One of the Norwegian studies followed 60 overweight people who were not allowed to diet. Those who took CLA rather than a placebo experienced what the researchers called a statistically significant weight loss - the equivalent of a 160 pound person losing two or three pounds over 12 weeks.

"That doesn't sound like a lot but it is statistically significant," Ola Gudmundsen, one of the lead investigators, said in a statement. Pariza, who has been researching the potential uses of CLA for decades, doesn't want to see the supplement touted as a miracle drug when it comes to weight loss.

"I think it's something that can help. But certainly there are no miracles," he insisted, saying he's not ready to see CLA turned into "an infomercial."

"I think we've got to be careful about how we present it.

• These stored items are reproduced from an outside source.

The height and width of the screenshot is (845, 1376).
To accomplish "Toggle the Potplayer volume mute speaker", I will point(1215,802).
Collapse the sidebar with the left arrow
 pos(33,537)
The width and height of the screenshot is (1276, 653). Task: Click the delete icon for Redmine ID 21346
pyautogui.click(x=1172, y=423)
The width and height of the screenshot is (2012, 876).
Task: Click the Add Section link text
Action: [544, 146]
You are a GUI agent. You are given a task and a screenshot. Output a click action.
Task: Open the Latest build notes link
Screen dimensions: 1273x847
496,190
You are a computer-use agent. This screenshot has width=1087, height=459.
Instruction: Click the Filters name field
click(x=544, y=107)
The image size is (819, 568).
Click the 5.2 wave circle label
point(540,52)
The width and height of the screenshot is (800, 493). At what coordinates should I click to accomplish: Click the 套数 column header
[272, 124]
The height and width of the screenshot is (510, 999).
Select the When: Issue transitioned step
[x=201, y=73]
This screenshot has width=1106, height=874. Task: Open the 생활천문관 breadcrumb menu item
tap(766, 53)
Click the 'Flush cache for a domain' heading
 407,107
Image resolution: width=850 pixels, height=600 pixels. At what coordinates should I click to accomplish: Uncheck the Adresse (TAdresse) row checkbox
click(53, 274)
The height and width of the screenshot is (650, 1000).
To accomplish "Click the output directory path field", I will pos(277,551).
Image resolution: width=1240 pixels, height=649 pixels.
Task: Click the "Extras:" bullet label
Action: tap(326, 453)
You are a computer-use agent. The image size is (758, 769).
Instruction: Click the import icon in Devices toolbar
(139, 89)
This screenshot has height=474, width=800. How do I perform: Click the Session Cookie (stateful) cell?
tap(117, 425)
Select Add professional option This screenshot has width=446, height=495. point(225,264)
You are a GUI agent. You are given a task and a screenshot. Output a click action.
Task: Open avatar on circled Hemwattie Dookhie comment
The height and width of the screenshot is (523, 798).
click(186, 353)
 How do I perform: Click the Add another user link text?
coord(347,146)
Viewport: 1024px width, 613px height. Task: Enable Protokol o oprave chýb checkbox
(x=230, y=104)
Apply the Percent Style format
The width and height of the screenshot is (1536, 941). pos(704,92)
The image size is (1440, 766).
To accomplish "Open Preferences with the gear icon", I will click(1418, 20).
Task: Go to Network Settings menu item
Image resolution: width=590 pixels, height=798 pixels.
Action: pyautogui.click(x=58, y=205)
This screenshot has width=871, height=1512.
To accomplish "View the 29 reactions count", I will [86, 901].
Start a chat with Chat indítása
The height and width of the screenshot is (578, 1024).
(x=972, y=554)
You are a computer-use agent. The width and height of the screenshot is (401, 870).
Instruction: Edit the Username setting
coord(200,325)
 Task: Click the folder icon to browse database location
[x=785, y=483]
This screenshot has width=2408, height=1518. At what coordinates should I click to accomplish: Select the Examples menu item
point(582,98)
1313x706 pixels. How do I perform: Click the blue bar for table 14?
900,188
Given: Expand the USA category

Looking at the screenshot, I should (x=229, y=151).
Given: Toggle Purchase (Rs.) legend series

It's still a work in progress. But what we're learning is certainly becoming more and more promising all the time in terms of human health."

Pariza said CLA works on fat cells, preventing them from doing what they are programmed to do - amass fat.

"It doesn't make a big fat cell get little. What it rather does is keep a little fat cell from getting big."

Regardless of whether it helps people actually lose weight, CLA could have a role to play in dieting, Pariza's study suggests.

Participants in his study were monitored carefully for possible adverse side-effects of CLA. They were quizzed regularly on their mood, how their digestive systems were working, on their sleep patterns and other general health issues.

The research team was surprised to find that those who were receiving CLA reported feeling markedly better than those receiving the placebo. Pariza called the magnitude of the differences "extremely significant."

"Basically it was associated with reducing the stress of a weight-loss diet," he said.

"So our conclusion from all of this is that CLA can be helpful to people while they were on diets because it makes it easier for them to do the diet."

"And once they've achieved the weight they want to be it can help them keep from getting into the yo-yo thing and gaining it all back." Pariza cautioned that consumers should be careful about buying CLA, saying many products that purport to contain it are not of a high quality.

"The last thing they should do is go on the Internet and start buying CLA, unless they see a branded name," he added. He said acceptable brands include Tonalin and Clarinol.

"Because God only knows what you're getting on the Internet these days."